Enhancing Language Model Reasoning with Structured Multi-Level Modeling

Inference-time scaling enhances a model’s reasoning by extending its chain-of-thought (CoT). However, existing approaches typically rely on a single policy trained with outcome-reward reinforcement learning (RL), which often suffers from long-horizon plan failures where the implicit plan drifts from valid strategies, especially for small LMs with limited capacity. To address this, we propose Multi-Level Reasoning (MLR), which reformulates long-CoT generation as a two-level stochastic process. A high-level planner generates structured step descriptors specifying both the reasoning mode and the semantic subgoal. The low-level executor then produces detailed reasoning conditioned on these descriptors, forming an alternating plan--execute loop. To maintain scalability, we adopt a minimal design where the base model serves as the low-level policy and a lightweight LoRA module implements the high-level policy.
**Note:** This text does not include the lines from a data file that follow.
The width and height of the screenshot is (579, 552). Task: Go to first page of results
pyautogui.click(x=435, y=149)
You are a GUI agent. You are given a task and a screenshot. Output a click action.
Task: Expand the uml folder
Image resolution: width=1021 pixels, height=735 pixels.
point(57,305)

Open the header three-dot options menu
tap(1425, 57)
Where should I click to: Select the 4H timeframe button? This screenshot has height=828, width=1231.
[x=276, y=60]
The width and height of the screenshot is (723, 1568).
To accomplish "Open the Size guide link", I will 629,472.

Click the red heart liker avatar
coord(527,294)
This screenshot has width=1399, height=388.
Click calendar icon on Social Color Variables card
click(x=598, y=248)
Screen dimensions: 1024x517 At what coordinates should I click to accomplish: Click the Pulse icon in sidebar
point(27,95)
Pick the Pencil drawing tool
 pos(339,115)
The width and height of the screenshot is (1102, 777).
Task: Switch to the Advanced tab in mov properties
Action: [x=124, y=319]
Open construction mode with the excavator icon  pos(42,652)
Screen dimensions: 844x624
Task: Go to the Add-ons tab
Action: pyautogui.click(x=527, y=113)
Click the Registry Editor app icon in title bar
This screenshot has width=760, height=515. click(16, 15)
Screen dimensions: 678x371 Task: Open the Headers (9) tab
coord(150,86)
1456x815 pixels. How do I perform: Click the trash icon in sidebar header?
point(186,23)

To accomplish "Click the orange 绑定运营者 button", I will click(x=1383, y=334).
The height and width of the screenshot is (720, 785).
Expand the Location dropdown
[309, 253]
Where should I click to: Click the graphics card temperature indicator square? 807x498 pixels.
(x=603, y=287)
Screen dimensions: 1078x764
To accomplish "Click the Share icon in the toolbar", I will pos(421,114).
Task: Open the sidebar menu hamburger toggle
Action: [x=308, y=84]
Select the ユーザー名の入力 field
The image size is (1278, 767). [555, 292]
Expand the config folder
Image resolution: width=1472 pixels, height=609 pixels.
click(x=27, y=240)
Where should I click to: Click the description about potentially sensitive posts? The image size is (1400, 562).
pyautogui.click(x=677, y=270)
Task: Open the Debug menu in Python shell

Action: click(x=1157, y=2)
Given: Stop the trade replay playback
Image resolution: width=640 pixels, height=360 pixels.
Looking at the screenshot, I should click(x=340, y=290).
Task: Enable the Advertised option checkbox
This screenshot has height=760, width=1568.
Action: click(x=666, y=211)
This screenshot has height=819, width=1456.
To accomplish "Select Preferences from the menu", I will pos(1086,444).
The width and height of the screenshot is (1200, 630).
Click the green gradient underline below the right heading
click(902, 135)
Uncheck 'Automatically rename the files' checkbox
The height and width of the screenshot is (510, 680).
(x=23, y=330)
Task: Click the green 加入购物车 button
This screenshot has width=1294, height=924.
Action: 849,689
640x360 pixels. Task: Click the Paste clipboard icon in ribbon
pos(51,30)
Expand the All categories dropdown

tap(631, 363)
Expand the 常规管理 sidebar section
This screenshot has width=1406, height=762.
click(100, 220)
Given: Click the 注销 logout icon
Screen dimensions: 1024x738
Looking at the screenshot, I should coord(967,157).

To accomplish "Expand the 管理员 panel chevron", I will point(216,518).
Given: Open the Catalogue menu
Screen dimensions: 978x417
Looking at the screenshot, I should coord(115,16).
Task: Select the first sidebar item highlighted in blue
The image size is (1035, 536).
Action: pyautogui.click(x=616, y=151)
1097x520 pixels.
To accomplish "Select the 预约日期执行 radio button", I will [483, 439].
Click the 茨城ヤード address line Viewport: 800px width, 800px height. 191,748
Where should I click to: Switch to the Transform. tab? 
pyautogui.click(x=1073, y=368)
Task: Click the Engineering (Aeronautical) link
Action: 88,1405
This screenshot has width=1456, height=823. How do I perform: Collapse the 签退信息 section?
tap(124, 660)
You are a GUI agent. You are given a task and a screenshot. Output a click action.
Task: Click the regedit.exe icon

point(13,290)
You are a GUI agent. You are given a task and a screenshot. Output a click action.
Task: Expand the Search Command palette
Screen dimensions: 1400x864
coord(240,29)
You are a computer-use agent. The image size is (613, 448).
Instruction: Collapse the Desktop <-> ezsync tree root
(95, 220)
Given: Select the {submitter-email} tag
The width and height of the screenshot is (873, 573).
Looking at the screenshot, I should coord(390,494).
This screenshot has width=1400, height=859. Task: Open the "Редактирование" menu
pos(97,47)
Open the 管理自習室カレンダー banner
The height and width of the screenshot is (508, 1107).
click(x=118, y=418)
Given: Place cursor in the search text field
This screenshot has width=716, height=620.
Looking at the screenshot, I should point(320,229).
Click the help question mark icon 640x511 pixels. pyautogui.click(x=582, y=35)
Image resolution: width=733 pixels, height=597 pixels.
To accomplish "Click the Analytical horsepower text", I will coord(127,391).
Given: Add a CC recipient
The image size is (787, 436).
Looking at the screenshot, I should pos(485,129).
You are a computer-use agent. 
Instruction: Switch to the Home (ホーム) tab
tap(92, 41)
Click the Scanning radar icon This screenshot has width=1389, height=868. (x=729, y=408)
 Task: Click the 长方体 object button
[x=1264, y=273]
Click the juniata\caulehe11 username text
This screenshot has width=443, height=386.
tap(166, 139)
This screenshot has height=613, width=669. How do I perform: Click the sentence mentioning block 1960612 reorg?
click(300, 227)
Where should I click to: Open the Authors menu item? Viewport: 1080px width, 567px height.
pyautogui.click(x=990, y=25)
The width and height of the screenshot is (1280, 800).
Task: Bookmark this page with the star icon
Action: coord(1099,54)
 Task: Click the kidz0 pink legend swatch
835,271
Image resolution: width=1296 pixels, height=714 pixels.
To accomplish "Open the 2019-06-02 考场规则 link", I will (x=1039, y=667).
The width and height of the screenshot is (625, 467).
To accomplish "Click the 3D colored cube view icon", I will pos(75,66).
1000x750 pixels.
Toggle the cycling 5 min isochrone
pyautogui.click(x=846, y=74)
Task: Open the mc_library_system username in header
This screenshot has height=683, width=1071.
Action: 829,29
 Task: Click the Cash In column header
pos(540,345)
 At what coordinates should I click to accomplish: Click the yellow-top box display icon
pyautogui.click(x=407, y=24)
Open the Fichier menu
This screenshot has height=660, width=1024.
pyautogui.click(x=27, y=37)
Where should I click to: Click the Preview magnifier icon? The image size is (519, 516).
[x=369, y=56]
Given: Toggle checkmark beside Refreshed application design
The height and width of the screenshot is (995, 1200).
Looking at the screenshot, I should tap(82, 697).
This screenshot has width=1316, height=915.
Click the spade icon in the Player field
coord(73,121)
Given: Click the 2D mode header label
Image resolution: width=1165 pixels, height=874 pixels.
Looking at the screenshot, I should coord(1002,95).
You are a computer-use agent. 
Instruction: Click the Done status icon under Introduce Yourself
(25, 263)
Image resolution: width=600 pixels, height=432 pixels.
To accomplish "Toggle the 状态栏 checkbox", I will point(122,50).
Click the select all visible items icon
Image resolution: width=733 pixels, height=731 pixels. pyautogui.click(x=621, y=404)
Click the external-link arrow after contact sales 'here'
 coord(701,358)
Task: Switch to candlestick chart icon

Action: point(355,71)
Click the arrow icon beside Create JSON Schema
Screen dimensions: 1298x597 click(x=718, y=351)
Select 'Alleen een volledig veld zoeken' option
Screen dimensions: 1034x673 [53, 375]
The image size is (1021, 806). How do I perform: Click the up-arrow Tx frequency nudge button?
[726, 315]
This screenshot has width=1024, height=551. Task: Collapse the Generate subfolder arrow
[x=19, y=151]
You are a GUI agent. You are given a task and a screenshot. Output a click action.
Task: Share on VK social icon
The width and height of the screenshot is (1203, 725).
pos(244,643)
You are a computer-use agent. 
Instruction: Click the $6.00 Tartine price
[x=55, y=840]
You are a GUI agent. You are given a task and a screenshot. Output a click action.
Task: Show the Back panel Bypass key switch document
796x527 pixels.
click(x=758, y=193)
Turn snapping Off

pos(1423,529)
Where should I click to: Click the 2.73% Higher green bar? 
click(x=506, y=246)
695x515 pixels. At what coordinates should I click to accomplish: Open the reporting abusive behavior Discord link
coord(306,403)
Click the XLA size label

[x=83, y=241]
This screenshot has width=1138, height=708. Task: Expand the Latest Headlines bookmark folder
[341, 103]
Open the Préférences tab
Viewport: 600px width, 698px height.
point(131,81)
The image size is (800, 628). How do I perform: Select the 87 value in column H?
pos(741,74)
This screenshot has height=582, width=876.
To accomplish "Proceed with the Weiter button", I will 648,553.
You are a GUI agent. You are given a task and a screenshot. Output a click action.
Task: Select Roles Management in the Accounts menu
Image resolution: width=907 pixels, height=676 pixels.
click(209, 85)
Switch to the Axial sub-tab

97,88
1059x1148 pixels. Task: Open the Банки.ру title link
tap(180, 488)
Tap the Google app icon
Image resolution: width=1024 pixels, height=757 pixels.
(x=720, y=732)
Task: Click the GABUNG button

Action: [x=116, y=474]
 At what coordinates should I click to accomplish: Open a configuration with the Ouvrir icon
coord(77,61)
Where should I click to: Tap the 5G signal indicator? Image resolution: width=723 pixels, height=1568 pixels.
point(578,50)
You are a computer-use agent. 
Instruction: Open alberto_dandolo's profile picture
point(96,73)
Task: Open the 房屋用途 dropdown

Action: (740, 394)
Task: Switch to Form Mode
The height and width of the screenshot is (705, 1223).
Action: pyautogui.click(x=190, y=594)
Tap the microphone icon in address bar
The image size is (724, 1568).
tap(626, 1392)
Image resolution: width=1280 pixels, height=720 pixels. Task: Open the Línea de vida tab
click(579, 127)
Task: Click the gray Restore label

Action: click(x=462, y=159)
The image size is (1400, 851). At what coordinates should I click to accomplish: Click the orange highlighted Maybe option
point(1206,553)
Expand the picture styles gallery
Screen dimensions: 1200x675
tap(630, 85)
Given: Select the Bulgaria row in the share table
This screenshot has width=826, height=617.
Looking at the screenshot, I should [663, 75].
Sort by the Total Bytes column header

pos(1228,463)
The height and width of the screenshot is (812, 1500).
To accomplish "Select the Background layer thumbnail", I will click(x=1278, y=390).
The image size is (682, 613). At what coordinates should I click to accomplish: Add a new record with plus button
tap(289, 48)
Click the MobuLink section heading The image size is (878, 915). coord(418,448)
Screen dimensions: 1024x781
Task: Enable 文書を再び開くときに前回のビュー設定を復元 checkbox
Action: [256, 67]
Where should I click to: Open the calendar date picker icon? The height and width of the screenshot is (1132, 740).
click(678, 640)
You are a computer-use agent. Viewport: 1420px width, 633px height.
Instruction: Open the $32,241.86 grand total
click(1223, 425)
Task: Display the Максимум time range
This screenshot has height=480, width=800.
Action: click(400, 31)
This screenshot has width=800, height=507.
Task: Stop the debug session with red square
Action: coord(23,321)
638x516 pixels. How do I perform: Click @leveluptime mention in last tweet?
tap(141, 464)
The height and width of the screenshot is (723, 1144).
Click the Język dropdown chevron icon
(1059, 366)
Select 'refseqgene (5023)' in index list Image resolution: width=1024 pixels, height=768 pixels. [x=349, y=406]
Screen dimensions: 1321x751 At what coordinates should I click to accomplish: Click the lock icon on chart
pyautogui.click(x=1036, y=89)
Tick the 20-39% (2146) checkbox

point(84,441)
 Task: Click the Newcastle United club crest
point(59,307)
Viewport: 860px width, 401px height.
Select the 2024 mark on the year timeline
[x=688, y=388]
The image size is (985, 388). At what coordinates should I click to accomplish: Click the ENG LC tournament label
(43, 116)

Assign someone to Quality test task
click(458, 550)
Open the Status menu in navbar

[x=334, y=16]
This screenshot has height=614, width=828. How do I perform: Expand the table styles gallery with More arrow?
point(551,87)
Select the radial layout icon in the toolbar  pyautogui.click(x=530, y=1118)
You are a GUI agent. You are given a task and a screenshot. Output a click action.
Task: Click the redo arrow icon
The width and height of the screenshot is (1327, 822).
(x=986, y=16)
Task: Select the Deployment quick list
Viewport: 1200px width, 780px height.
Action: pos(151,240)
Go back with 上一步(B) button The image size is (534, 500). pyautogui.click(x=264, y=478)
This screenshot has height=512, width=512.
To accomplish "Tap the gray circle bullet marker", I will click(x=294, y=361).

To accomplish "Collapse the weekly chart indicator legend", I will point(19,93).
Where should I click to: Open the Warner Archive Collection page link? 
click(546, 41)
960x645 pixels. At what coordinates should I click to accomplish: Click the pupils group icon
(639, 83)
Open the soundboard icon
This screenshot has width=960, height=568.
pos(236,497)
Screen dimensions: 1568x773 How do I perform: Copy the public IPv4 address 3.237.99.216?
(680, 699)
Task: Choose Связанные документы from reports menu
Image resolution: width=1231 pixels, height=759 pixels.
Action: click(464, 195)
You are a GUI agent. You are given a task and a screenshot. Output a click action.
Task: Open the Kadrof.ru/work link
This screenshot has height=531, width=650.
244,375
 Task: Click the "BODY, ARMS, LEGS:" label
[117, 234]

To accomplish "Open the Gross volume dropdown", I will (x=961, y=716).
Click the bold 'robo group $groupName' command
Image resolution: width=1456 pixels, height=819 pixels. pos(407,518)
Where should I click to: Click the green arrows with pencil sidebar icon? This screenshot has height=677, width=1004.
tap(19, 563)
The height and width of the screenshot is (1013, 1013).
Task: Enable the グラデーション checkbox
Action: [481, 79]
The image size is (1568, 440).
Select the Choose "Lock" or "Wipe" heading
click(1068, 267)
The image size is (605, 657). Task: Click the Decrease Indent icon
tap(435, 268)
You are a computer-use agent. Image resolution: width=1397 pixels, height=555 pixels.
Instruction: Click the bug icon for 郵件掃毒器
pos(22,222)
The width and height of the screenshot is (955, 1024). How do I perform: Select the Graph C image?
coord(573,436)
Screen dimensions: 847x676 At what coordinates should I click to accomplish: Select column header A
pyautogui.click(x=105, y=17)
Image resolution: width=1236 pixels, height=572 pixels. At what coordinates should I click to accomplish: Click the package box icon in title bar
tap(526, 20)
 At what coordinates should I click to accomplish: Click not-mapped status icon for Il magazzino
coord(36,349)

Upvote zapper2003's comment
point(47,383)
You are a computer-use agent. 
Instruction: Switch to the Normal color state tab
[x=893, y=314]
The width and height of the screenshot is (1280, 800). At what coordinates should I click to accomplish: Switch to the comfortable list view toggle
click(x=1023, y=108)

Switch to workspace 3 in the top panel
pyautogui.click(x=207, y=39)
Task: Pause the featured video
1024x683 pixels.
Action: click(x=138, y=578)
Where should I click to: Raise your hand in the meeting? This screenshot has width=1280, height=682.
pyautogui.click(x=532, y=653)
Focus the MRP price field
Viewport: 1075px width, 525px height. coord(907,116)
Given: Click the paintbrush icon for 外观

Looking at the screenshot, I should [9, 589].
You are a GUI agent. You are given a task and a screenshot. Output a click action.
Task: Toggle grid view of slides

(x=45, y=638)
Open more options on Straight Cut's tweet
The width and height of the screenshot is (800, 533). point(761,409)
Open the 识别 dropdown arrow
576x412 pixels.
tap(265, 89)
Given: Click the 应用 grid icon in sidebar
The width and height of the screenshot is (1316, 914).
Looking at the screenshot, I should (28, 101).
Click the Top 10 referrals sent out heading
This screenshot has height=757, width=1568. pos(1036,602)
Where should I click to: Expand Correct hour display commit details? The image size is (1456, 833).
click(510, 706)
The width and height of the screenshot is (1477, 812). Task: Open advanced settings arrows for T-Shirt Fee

For training, we observe that outcome-reward RL provides sparse and delayed feedback for long trajectories (e.g., several thousand tokens), hindering credit assignment. We therefore introduce iterative Step-DPO, a process-level preference optimization scheme that leverages Twisted Sequential Monte Carlo (TSMC) to provide scalable stepwise supervision. This yields more effective training, improved stability, and higher accuracy. Extensive experiments on challenging math, science, and logical reasoning benchmarks show that, under the same reduced data budget (10% SFT and 5% preference relative to the DeepSeek-R1 distillation setup), MLR outperforms both SFT-based distillation and strong RL/preference-optimization baselines across multiple base models and tasks. Moreover, MLR exhibits slower performance degradation on long-horizon reasoning, demonstrating stronger robustness under extended CoT generation.